• Text to read:
-=-=-

Asymmetric transmission and reflection spectra of FBG in single-multi-single mode fiber structure

Quan Chai; Yanlei Liu; Jianzhong Zhang; Jun Yang; Yujin Chen; Libo Yuan; Gang-Ding Peng

doi:10.1364/OE.23.011665

1. Introduction

Since the first demonstration by Meltz et al [1], fiber Bragg gratings (FBG) have been recognized as an important fiber-optic device used for spectral filtering, dispersion compensation, wavelength tuning, and sensing in optical communication and optoelectronics. Fiber gratings in single mode fibers (SMF) have been well studied and the spectral characteristics are well known [2–5]. Bragg gratings in multimode fiber (MMF FBG) have also been studied as the multimode fiber (MMF) has a merit of easy coupling with other light sources and a lot of work has been reported by using MMF FBGs as sensors [6–10].

-=-=-

• Problem set:
1. List the uses of fiber Bragg gratings that the fiber Bragg grating text names in its first sentence.
2. From the fiber Bragg grating text, copy word for word the part that opens with the words "doi:10.1364/OE.23.011665" and closes with "as sensors [6–10].".

• Material supplied:

-=-=-

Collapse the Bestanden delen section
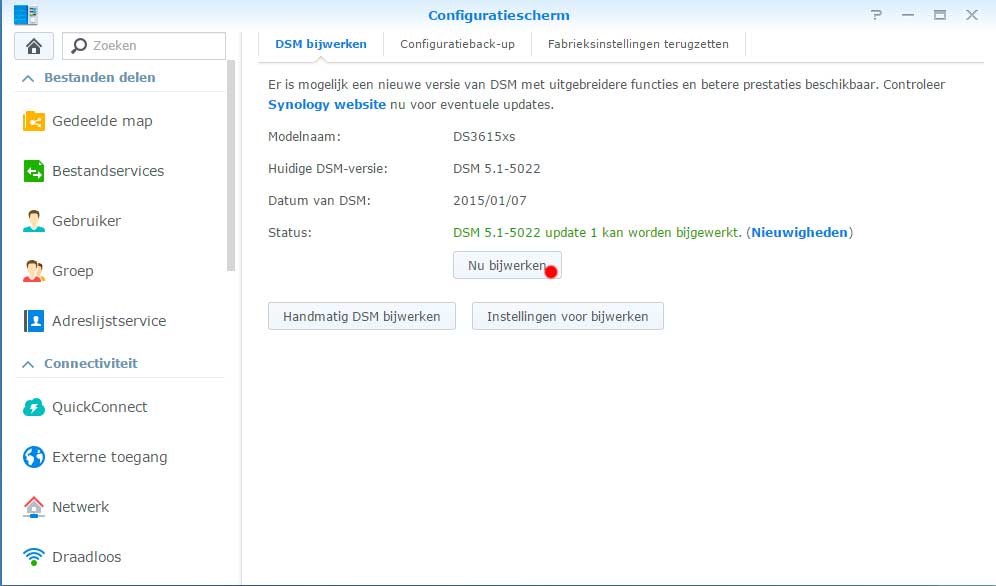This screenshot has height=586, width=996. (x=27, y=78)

-=-=-

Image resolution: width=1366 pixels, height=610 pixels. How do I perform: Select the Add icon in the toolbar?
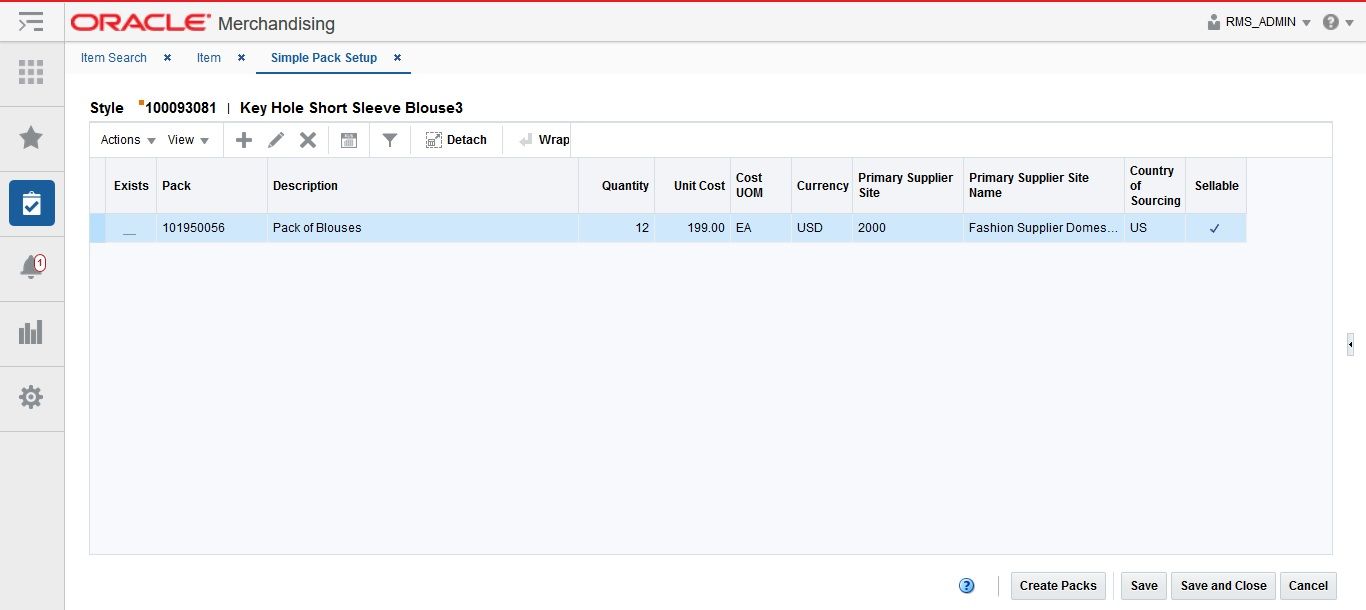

-=-=-

• The replies:
1.
- spectral filtering
- dispersion compensation
- wavelength tuning
- sensing

2.
doi:10.1364/OE.23.011665

1. Introduction

Since the first demonstration by Meltz et al [1], fiber Bragg gratings (FBG) have been recognized as an important fiber-optic device used for spectral filtering, dispersion compensation, wavelength tuning, and sensing in optical communication and optoelectronics. Fiber gratings in single mode fibers (SMF) have been well studied and the spectral characteristics are well known [2–5]. Bragg gratings in multimode fiber (MMF FBG) have also been studied as the multimode fiber (MMF) has a merit of easy coupling with other light sources and a lot of work has been reported by using MMF FBGs as sensors [6–10].